Türkiye’nin Hilal Stratejisi: Savunma Sanayisi ile Çin’i Kuşatma
Türkiye, Endonezya, Malezya, Pakistan ve Filipinler gibi ülkelerle savunma sanayi alanında kritik anlaşmalar imzalayarak, bölgedeki etkisini adım adım artırıyor. Bu ülkelere Bayraktar TB3, Akıncı TİHA, Hisar-O hava savunma sistemleri, Atmaca füzeleri ve hatta balistik füzelerin ortak üretim imkanları sağlanıyor. Roketsan ve Baykar gibi firmalar, bu bölgelerde yeni savunma sanayi üretim tesisleri kurarak, sadece silah satışı yapmaktan öteye geçip, kalıcı bir savunma ekosistemi oluşturuyorlar.
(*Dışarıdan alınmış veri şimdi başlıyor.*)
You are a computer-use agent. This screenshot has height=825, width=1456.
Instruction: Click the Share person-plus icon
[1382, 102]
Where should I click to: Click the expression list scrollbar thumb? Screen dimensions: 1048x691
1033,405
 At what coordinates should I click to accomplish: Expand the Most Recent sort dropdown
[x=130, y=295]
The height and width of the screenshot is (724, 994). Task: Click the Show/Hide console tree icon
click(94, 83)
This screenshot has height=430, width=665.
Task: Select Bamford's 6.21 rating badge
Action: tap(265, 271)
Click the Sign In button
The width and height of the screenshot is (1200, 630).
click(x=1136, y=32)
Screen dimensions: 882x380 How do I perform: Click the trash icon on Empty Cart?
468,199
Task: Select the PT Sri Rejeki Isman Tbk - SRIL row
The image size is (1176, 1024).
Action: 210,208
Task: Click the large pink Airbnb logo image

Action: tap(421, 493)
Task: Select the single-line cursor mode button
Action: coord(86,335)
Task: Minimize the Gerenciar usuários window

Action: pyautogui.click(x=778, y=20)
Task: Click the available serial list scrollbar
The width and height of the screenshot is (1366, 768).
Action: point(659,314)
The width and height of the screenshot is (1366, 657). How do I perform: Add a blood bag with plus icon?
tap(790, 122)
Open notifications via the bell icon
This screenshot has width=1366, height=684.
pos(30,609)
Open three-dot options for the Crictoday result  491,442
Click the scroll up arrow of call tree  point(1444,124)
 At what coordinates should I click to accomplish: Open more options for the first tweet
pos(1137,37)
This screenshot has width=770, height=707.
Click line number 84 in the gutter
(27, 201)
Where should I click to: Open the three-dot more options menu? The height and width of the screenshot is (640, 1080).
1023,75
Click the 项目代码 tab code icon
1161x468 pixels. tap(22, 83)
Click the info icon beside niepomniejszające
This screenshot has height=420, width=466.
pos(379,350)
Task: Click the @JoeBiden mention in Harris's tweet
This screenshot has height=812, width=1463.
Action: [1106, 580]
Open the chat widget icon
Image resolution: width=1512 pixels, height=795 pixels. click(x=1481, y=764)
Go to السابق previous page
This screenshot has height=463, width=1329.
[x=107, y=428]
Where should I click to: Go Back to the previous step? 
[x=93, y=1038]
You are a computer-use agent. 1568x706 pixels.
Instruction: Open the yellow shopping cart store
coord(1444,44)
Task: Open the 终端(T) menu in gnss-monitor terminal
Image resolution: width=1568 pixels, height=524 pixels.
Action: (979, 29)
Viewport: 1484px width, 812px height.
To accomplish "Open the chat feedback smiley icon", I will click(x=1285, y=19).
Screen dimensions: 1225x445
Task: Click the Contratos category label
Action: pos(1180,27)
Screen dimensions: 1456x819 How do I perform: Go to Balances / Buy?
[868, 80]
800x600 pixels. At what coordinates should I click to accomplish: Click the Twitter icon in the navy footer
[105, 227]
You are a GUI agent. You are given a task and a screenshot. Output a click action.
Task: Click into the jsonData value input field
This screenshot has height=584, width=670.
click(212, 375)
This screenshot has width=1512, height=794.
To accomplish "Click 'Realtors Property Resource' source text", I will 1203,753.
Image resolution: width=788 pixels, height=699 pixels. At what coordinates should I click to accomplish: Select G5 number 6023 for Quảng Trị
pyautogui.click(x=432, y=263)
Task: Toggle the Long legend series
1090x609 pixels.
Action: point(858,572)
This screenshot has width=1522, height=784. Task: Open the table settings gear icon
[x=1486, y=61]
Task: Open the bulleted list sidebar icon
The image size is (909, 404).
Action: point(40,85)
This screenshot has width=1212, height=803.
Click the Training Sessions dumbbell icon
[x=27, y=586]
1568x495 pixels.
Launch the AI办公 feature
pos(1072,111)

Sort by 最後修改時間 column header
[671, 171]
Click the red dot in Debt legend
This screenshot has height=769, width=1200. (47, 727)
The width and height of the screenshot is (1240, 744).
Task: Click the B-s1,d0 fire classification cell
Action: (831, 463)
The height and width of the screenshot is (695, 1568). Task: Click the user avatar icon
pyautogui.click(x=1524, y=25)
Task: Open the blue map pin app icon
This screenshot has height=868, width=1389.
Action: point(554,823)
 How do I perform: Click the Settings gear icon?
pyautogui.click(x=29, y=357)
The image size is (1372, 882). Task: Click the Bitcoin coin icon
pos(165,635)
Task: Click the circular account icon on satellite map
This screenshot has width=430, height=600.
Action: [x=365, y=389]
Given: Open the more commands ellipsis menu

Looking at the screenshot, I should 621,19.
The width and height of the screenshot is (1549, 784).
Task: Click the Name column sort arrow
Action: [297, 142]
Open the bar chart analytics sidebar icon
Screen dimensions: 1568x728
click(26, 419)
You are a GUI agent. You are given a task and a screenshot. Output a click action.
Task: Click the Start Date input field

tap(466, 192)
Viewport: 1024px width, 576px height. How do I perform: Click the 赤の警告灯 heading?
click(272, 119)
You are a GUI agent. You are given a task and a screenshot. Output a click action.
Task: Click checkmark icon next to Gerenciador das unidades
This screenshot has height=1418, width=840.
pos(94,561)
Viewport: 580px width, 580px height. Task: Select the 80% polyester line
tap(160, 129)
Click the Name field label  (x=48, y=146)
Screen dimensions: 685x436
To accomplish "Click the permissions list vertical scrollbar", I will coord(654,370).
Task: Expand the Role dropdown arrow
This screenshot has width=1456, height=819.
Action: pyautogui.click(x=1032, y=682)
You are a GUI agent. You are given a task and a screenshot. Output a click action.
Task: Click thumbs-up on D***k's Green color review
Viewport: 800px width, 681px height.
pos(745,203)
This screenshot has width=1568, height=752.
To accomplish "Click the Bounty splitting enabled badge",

Bu anlaşmalar, sadece ekonomik ve askeri bir bağ oluşturmaktan öte, Çin’in etrafında bir hilal şeklinde askeri bir kuşatma anlamına da geliyor. Türkiye, tıpkı Trump’ın ABD’de yaptığı gibi, Çin’ın güçlenmesini durdurmak için farklı bir strateji izliyor. ABD, Çin’ı ekonomik yaptırımlarla sıkıştırırken, Türkiye sahada çok daha aktif bir rol oynayarak Asya-Pasifik bölgesinde çevreleme stratejisini devreye sokuyor.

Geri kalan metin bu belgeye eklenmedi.